The combination of DFT and OghmaNano framework to study the heat stability and minimizing voltage losses in perovskite solar cells

Abstract

This study employs DFT calculation to inspect the influence of Zirconium (Zr) element on heat stability and minimizing voltage losses in perovskite solar cells (PSCs) electron transport layer (ETL) constructed from TiO2 bulk semiconductor. The band structure (BS), density of states (TDOS and PDOS), optical dielectric properties, refractive index, extinction coefficient, absorption coefficient, and energy loss phenomena for both pristine TiO2 and Zr-doped TiO2 were comprehensively analyzed.

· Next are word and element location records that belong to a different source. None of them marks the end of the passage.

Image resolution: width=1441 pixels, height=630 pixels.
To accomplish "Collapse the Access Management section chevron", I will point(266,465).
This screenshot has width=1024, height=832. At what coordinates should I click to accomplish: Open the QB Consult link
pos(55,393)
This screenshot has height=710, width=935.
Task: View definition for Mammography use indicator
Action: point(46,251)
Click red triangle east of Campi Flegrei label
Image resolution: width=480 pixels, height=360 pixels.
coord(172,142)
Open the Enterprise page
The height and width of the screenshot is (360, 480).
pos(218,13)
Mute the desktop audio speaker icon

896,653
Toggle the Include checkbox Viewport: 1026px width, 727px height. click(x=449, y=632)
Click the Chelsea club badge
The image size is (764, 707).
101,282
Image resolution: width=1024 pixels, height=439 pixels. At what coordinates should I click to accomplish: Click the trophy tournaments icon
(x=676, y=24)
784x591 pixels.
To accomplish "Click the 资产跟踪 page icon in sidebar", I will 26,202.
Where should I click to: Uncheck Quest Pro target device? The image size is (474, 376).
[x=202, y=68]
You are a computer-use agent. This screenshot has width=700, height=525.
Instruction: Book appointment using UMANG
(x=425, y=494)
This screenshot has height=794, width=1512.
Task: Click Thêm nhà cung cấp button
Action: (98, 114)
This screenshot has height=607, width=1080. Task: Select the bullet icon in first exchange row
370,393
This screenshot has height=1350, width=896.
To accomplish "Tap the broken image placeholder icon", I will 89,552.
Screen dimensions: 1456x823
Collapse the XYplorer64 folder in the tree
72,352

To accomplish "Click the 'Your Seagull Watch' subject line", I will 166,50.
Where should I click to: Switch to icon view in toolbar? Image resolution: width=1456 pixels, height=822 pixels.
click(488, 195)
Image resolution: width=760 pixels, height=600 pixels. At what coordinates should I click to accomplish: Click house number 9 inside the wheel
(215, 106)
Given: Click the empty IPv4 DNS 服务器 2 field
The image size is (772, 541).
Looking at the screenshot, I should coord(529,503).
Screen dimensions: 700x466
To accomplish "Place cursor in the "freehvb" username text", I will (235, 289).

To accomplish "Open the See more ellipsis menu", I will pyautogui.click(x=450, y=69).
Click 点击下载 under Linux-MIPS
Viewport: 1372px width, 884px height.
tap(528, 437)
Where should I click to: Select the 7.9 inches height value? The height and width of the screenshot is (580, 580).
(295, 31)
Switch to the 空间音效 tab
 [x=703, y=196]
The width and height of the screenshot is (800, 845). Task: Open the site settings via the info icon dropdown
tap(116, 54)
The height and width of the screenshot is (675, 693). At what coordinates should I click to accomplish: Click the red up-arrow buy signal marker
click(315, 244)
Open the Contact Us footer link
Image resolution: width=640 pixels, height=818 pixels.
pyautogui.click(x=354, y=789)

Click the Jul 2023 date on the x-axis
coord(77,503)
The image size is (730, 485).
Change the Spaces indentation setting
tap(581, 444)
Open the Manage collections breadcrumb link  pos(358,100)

To keep the empirical results consistent, organic and hybrid material Nano (OghmaNano) simulation tools were used to simulate the behavior of 6.25 % Zr-doped TiO2 as an ETL within PSCs. Further simulation explored PSCs' electrical and optical behavior utilizing CH3NH3PbI3 with Zr-doped TiO2 as the ETL. Crucial parameters were determined, including charge carrier density, charge carrier recombination, quantum efficiency, I–V characteristics, device performance, and heat stability. The significant results of this study establish the fact that Zr doping into the TiO2 produces good device performance and maintains thermal stability in PSCs. Interestingly, the band gap achieved from BS and the density of states for pure and doped TiO2 were almost the same. A comparative evaluation of the effects of double ETL structure devices, shedding light on their distinctive contributions to device architecture, was presented. This research provides valuable insights into optimizing efficiency and stability in PSCs for sustainable energy applications.